Sow the Ancient Seed Waiting for Living Waters
Travel and meeting new people has been a remarkable journey for me. Truly I see a reflection of myself in the people I meet and talk to. A theme that often manifests itself as I talk to people is that we as humans are wounded. There is a pain that most of us carry. There is a longing that emerges in most my conversations. There is a desire to connect and a frustration that occupies the same ground as a deep hope that we can be better connected. I often find myself thinking about this desire to connect and I am in awe as I see that same desire painted by the conversations I have with others.
And so with that emerges the question: what are we doing about that need to change something? What are we doing to heal our souls and reconnect to one another? As I traveled through Sandpoint, Idaho, I got to meet Dave. He and his wife have been on a journey of getting back to the basics. Former vegetarians and then vegans, they started to explore what Dave noted some call primitive skills. They started to learn about plants and seeds, animals and more. They learned how to find, harvest, and preserve food. They have been working to minimize their impact on the earth and more than that, live in sync with the earth as they feel—and I feel—we are meant to live. There is a spiritual element to all of this. Dave shared a journal entry about this awakening and beautifully suggested that we could, "sow the ancient seed, long lying dormant waiting for the living water to spring forth."
In sharing Dave’s story and thoughts, I want to make sure that those who listen and read this podcast and blog understand that I’m not here to impose any specific view. However, if any of us feel like there is something more to life than what we are getting from it, I hope you’ll hear the beauty of Dave’s awakening that he shares. To me, his thoughts are sacred. His awakening is ours. It is for us, as his human brothers and sisters. His path is a call to each of us to travel the path to our own individual awakenings.
I’ve transcribed Dave's reading of his journal entry that he shared, for those that would like a written version. It gave me chills! Here’s the transcription:
We have forgotten how to be human. Like other animals that humans domesticate and corrupt and who no longer act according to nature. We no longer act according to our best interest in terms of health, mental well-being, social connection, nature connection or evolution. We think we are evolving as a species, somehow improving, bettering ourselves. But I think we have taken a fork in the road, left the good path and are lost wandering in the wilderness. Not the wilderness of nature, which would be good for us, and probably help heal almost all our sicknesses, but the wilderness of the soul.
We took the bait, fell right into the trap rather jumped in with both feet. The industrial revolution it was called, and that it was. A revolution that rot decay, sickness of mind, pollution of body and the earth. With promises of a better life we were lured from our birthright, our forest home. We lost our connection to the sacred, becoming stagnant pools isolated from the regenerating stream. The promise was always more time to enjoy your life, the idea of leisure time being the highest and best to be gained. Little knowing that we would so miss the work of our own hands.

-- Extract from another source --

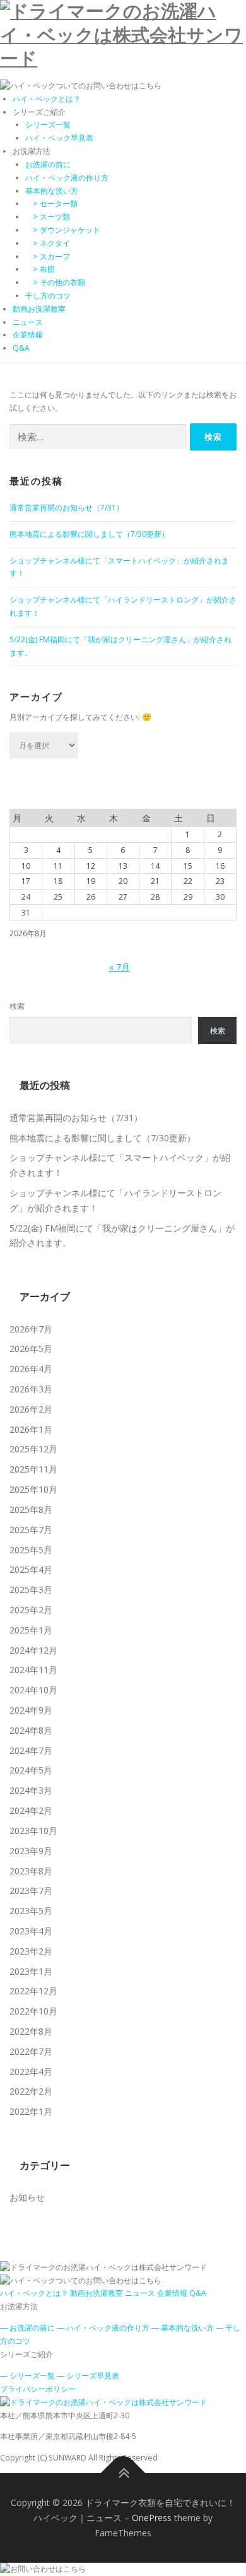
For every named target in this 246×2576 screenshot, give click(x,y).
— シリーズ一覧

That in creating, providing, harvesting, hunting, weaving, carving, tanning and countless other expressions is the tapestry of life. Web of connection to place, one’s self, to nature, to one another, a belonging that we all long for. We lost the medicine of the wheel and wander, now lost inside our own minds, bearing grievous wounds which we know not how to heal, we wound one another.
The container is shattered, the shards, brittle fragments of a lost art. The once eternal cedar now hewn and fallen. And yet, seeds a thousand years old taken from the Hopi dwellings sprouted anew. Can we find the path back, turn our backs on the now all too obvious lies of mother culture, returning to our true mother, leaving the patriarchal father to find our birthright of old? It is not enough that some of us return, though all things start small and with time become the sequoias of majesty. There must be a great turning. What person knows at the beginning what will grow out of the seed they plant? Sow the ancient seed, long lying dormant waiting for the living water to spring forth. Sow it in your heart, sow it in your mind, sow it in your body, sow it in your soul.
May we all find our way back to our individual living waters. Drink up. Be renewed. Let's connect and live.